Tracked as CVE-2023-38646, this issue affects open-source versions prior to 0.46.6.1 and Metabase Enterprise versions prior to 1.46.6.1.
“An unauthenticated attacker could run arbitrary commands on the server on which you are running Metabase with the same privileges as the Metabase server,” Metabase said in an advisory issued last week.
This issue has also been addressed in the following older versions –
- 0.45.4.1 and 1.45.4.1
- 0.44.7.1 and 1.44.7.1, and
- 0.43.7.2 and 1.43.7.2
While there is no evidence that the issue has been exploited in the wild, data gathered by the Shadowserver Foundation shows that 5,488 out of the total 6,936 Metabase instances are vulnerable as of July 26, 2023. A majority of the instances are located in the U.S., India, Germany, France, the U.K., Brazil, and Australia.
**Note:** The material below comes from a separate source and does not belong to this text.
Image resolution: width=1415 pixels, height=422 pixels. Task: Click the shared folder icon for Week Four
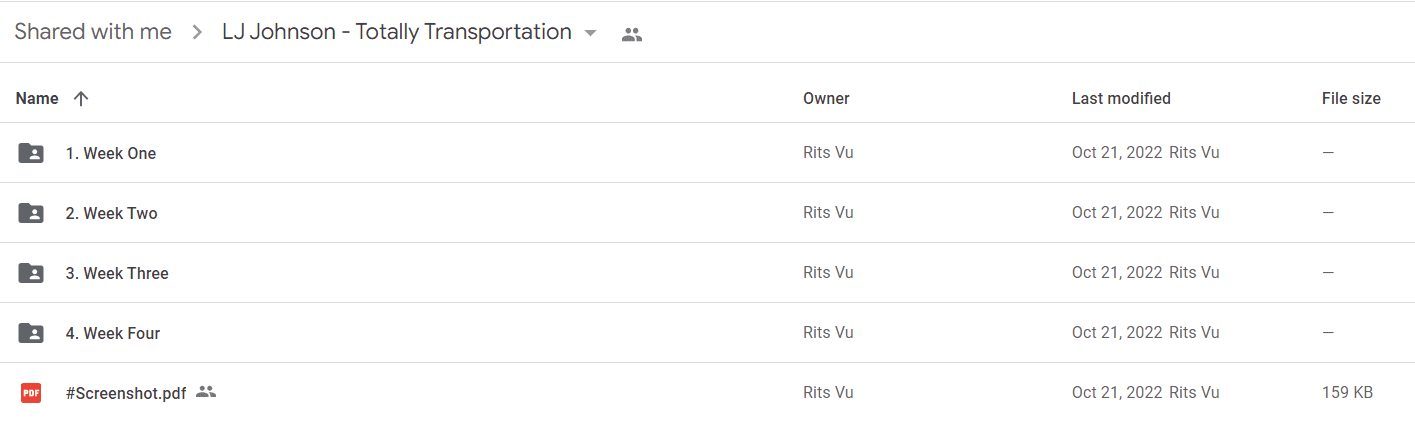point(31,333)
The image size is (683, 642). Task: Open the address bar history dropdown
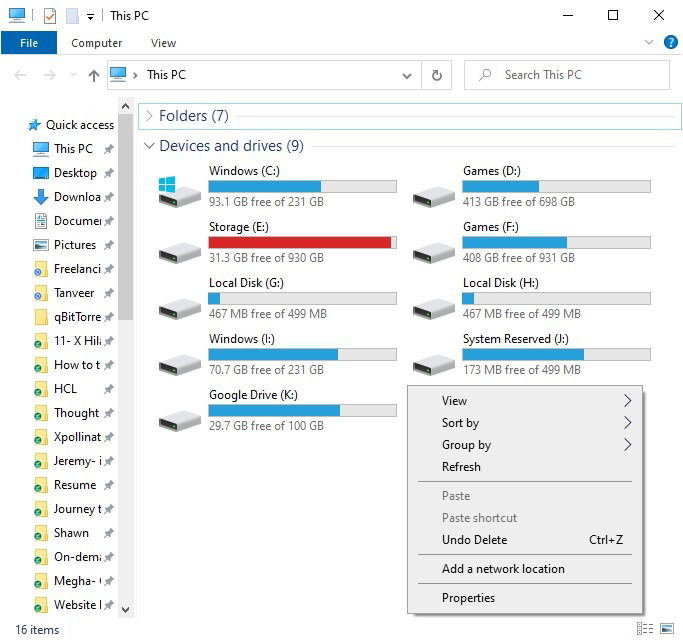(407, 76)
Assetnote, which claimed it discovered the bug and reported it to Metabase, said the vulnerability is caused by a JDBC connection issue in the API endpoint “/api/setup/validate”, which could allow a malicious actor to obtain a reverse shell on the system. A specially crafted request that takes advantage of an SQL injection flaw in the H2 database driver.
Users who cannot apply the patch immediately are advised to block requests to the /api/setup endpoint, isolate the metabase instance from their production network, and monitor suspicious requests on the relevant endpoint.